GIVEN PASSAGE:
<<<<

Revolutionary Class Union

James P Thompson writes on the necessity of workers to form revolutionary unions.

Submitted by vasily on May 14, 2024

"In order to understand the social movement it must be looked at as a process of natural history, governed by laws not only independent of the human will, consciousness and intelligence, but rather, on the contrary, determining that will, consciousness and intelligence."*1)

"Just as the real reason why people dress differently in winter than in summer is to be found in the different climatic conditions, so, the real causes of all social changes and revolutions are to be sought, not in men's brains, not in their more or less confused ideas of right and wrong or of truth and justice, not in the philosophy but in the economics of each particular epoch."*2)

Cannibalism was very prevalent among the ancients. We of today are shocked at the very thought of cannibalism. And yet, cannibalism is, in many ways, one of the most humane forms in which man was ever devoured by his fellowman.

When the productiveness of labor reached the point where man was able to produce not only enough to maintain himself, but more, then cannibalism died out and slavery began.

With the beginning of slavery, of course, society divided into classes. Morality took on a class character. Instead of "whatever is in the interest of the tribe is good", we have this formula, "Anything that is in the interest of the ruling class is good and anything against their interest is bad." "The ruling ideas of each age have ever been the ideas of its ruling class."*3)

The master class was forced to organize in order to rule, and behold, "The State" appears! The State is merely the organized powers of oppression and coercion used by the ruling class to maintain themselves in their position as a ruling class. The State changes in form from time to time as conditions change, and it wears many different national uniforms, but it never loses its identity as "The State". The class machine of oppression known as "The State" will only disappear when the world's last class struggle ends.

In the fifth century the barbarians of the north swept down over western Europe and plundered everywhere until they reached the sea, then turned back. The slaves who fled to the woods at their approach were tilling the soil. They trembled at the sight of the organized barbarians, but the barbarians said to them, "Fear not, we will not kill you. Go on and till the soil, but remember, all you produce over and above what is necessary to maintain you you must give to us." Then followed over a thousand years of feudalism, those horrible centuries of blood and tears known as the dark ages during which the ruling class, led by their kings, claimed a divine right to rule and rob their fellowmen.

It was indeed a dark age. The phantom-haunted fogs of ignorance, superstition and fear hung like a pall over the human race. "The voice of liberty was strangled and murderers sat upon the thrones. The fires of persecution climbed around the limbs of countless martyrs. Brave men and women languished in dungeons and darkness." *4) "All the Mount Calvaries of truth and discovery were white with the fire-bleached bones of thinkers." *5)

Fortunately, society is not a solid crystal. It is an organism, not only capable of change but constantly changing. Gradually within feudal society, production for exchange, i. e. the capitalist mode of production, developed. The factory system came and later on machinery and modern industry. The discovery of America and the opening up of the world's markets increased the demand for commodities.

>>>>

EXERCISE INPUTS:
<<<<

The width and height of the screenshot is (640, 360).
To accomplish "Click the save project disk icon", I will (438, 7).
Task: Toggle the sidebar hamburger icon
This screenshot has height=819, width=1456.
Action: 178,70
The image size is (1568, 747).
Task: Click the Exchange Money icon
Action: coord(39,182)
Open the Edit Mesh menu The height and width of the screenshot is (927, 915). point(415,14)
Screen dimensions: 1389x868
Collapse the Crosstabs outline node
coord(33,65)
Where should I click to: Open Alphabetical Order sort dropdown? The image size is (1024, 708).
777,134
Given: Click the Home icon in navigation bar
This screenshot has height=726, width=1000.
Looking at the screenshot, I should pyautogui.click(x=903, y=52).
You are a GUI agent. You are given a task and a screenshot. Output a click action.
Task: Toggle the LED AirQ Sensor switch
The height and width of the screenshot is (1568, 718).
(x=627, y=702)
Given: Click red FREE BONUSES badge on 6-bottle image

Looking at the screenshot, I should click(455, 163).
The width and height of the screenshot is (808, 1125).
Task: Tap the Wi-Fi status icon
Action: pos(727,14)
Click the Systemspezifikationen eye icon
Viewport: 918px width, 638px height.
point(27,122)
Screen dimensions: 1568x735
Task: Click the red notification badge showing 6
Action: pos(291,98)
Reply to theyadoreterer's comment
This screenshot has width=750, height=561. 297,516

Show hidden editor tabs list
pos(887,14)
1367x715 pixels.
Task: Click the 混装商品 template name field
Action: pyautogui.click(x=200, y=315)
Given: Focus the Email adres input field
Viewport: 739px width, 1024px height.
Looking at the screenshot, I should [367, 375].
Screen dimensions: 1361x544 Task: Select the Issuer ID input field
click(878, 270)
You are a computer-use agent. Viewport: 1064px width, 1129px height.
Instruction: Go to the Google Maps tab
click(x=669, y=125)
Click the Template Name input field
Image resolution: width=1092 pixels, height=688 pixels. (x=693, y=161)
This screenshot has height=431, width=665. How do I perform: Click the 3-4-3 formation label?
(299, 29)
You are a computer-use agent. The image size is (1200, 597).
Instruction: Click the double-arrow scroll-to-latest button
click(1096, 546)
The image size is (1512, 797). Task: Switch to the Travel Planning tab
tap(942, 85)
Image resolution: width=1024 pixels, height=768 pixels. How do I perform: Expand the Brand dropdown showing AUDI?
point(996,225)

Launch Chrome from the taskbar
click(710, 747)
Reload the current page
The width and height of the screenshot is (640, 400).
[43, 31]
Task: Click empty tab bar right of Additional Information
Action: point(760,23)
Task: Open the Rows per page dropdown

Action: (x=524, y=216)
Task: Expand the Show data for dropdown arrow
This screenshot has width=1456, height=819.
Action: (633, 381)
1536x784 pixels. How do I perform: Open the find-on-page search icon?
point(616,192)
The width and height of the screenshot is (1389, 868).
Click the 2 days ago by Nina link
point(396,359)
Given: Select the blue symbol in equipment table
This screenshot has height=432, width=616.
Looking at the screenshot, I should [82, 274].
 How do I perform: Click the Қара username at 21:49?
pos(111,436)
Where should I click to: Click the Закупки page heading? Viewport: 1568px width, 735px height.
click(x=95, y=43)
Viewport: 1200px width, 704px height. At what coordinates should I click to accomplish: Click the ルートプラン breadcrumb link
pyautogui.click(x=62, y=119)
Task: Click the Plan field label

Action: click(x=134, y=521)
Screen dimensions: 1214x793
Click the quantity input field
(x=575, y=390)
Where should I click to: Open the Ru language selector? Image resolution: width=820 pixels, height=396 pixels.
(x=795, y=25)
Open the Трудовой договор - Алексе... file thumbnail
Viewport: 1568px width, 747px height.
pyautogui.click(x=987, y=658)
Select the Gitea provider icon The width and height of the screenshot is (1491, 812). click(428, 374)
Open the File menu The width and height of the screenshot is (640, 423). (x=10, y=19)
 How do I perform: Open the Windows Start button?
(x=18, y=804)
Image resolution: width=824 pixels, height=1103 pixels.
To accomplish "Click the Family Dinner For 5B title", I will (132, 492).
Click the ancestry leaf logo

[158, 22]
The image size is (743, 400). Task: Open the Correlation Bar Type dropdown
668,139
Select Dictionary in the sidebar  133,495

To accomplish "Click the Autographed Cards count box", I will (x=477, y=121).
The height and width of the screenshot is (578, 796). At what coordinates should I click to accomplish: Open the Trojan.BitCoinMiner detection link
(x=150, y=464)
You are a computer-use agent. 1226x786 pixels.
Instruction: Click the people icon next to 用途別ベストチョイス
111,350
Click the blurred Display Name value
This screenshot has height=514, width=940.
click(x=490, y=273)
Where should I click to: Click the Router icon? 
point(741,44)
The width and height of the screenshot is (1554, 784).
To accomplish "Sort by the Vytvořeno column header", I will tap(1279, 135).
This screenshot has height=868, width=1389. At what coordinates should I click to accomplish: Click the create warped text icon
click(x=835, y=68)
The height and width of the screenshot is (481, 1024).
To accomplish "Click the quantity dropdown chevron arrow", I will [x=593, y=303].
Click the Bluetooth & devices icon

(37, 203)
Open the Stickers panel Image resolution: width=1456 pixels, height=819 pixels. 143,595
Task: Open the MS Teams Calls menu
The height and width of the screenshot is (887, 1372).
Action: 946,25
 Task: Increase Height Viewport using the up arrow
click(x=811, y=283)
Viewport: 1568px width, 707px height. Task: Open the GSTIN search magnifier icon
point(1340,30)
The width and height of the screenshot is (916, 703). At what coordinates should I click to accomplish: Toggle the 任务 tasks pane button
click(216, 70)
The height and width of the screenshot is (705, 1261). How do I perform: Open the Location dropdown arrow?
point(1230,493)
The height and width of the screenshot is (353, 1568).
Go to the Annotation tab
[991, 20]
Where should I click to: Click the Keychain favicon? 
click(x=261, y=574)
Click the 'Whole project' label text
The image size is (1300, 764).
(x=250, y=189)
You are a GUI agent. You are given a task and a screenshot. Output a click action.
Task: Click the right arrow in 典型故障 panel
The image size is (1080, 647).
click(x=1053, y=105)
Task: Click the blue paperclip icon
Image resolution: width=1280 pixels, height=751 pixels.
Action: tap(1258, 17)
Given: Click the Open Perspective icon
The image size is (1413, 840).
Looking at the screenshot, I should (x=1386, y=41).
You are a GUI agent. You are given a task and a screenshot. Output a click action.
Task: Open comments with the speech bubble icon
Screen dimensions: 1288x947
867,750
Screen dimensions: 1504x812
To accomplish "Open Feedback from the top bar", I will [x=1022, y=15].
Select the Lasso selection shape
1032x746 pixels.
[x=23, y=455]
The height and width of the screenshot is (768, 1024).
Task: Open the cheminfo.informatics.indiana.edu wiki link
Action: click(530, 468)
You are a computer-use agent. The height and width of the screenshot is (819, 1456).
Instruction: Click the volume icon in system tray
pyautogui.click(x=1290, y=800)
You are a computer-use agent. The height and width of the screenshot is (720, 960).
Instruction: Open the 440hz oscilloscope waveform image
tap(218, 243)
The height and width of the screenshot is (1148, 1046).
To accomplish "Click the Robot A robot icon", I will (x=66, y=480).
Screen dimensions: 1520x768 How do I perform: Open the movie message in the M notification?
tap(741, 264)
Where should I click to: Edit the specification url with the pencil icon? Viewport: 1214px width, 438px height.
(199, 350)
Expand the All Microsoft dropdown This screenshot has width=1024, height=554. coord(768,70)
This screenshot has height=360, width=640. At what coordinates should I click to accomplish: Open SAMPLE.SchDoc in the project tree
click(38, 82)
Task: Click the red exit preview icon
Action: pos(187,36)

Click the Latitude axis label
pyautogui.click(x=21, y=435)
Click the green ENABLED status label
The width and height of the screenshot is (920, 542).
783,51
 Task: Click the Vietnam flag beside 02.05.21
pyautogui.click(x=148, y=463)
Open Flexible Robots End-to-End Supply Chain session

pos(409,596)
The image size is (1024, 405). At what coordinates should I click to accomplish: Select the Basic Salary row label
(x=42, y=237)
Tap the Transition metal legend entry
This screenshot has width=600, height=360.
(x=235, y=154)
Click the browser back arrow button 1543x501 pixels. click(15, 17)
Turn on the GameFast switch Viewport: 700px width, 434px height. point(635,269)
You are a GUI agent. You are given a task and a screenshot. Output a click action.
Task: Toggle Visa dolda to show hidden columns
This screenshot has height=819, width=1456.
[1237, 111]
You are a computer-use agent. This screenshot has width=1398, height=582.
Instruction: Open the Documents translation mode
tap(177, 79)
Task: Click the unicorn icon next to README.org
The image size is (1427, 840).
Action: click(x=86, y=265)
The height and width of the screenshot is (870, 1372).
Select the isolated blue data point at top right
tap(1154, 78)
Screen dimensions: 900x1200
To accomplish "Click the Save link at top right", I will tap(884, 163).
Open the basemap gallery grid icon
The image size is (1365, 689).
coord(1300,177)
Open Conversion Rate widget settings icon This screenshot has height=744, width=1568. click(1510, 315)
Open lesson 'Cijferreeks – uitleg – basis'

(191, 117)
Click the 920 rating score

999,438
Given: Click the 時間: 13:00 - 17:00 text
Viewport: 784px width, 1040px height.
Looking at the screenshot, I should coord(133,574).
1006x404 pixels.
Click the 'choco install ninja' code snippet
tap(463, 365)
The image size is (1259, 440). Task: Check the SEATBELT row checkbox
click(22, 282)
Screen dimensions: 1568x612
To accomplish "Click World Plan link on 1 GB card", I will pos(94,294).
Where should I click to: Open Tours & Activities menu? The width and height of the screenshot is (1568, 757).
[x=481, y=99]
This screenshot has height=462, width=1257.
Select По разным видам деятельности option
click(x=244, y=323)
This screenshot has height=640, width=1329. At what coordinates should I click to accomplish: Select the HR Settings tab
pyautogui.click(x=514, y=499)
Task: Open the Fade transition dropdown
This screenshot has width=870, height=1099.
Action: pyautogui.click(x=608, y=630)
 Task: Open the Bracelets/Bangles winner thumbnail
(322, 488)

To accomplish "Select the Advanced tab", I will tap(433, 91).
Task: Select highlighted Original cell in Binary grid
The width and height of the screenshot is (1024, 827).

>>>>

EXERCISE TASKS:
1. In the records, present the part that opens with the line containing "Given: Click the Home icon in navigation bar" and closes with the line containing "click(x=669, y=125)" as a Markdown table with the columns Row and Record line, one numbered row per line and blank lines skipped.
2. Carry the essay on revolutionary class unions forward from its last sentence.

RESULTS FOR THE EXERCISE:
1.
| Row | Record line |
|---|---|
| 1 | Given: Click the Home icon in navigation bar |
| 2 | This screenshot has height=726, width=1000. |
| 3 | Looking at the screenshot, I should pyautogui.click(x=903, y=52). |
| 4 | You are a GUI agent. You are given a task and a screenshot. Output a click action. |
| 5 | Task: Toggle the LED AirQ Sensor switch |
| 6 | The height and width of the screenshot is (1568, 718). |
| 7 | (x=627, y=702) |
| 8 | Given: Click red FREE BONUSES badge on 6-bottle image |
| 9 | Looking at the screenshot, I should click(455, 163). |
| 10 | The width and height of the screenshot is (808, 1125). |
| 11 | Task: Tap the Wi-Fi status icon |
| 12 | Action: pos(727,14) |
| 13 | Click the Systemspezifikationen eye icon |
| 14 | Viewport: 918px width, 638px height. |
| 15 | point(27,122) |
| 16 | Screen dimensions: 1568x735 |
| 17 | Task: Click the red notification badge showing 6 |
| 18 | Action: pos(291,98) |
| 19 | Reply to theyadoreterer's comment |
| 20 | This screenshot has width=750, height=561. 297,516 |
| 21 | Show hidden editor tabs list |
| 22 | pos(887,14) |
| 23 | 1367x715 pixels. |
| 24 | Task: Click the 混装商品 template name field |
| 25 | Action: pyautogui.click(x=200, y=315) |
| 26 | Given: Focus the Email adres input field |
| 27 | Viewport: 739px width, 1024px height. |
| 28 | Looking at the screenshot, I should [367, 375]. |
| 29 | Screen dimensions: 1361x544 Task: Select the Issuer ID input field |
| 30 | click(878, 270) |
| 31 | You are a computer-use agent. Viewport: 1064px width, 1129px height. |
| 32 | Instruction: Go to the Google Maps tab |
| 33 | click(x=669, y=125) |

2.
A commodity, by the way, is "any useful thing produced by labor for exchange" *6), and, note carefully, production for exchange is the capitalist mode of production. As capitalism developed within feudal society the capitalist class, i. e. the bourgeoisie, grew in wealth and power. They were compelled to pay heavy tribute to the Bishop and the King, but in spite of the reactionary forces that were hampering and trying to block and roll back the wheels of progress, capitalism developed. The capitalist class grew in wealth and power until they were able seriously to challenge the ruling class.

Here we have a situation that must exist before a revolution is possible, i. e. "the old society must be pregnant with the new." *7)

Finally came the trial of strength between the new and the old. A series of revolutions shook the world. The old went down before the greater power of the new! The capitalist class became the ruling class. The capitalist mode of production prevailed. The whole social structure changed to conform to the conditions arising from the capitalist mode of production. And behold! Capitalism, the paradise of the capitalist, the epoch of the bourgeoisie.

In feudal society the land owning class was the ruling class and that one great interest was represented by governments in the form of absolute monarchies. As the capitalist mode of production develops in any country there develops alongside of the "land interest" many other interests: merchant, manufacture, transportation, oil, steel, lumber, etc., all among the capitalist class. In the early stages of capitalism none of these interests was powerful enough to rule its own industry, to say nothing of rule the country. Here we have the foundation for Democracy. With the triumph of this class capitalist governments were formed. The absolute monarchy gave way to the constitutional monarchy or the Republic. The representative form of government appeared.
"The economic mode of production and exchange forms the basis of the whole social structure." *8)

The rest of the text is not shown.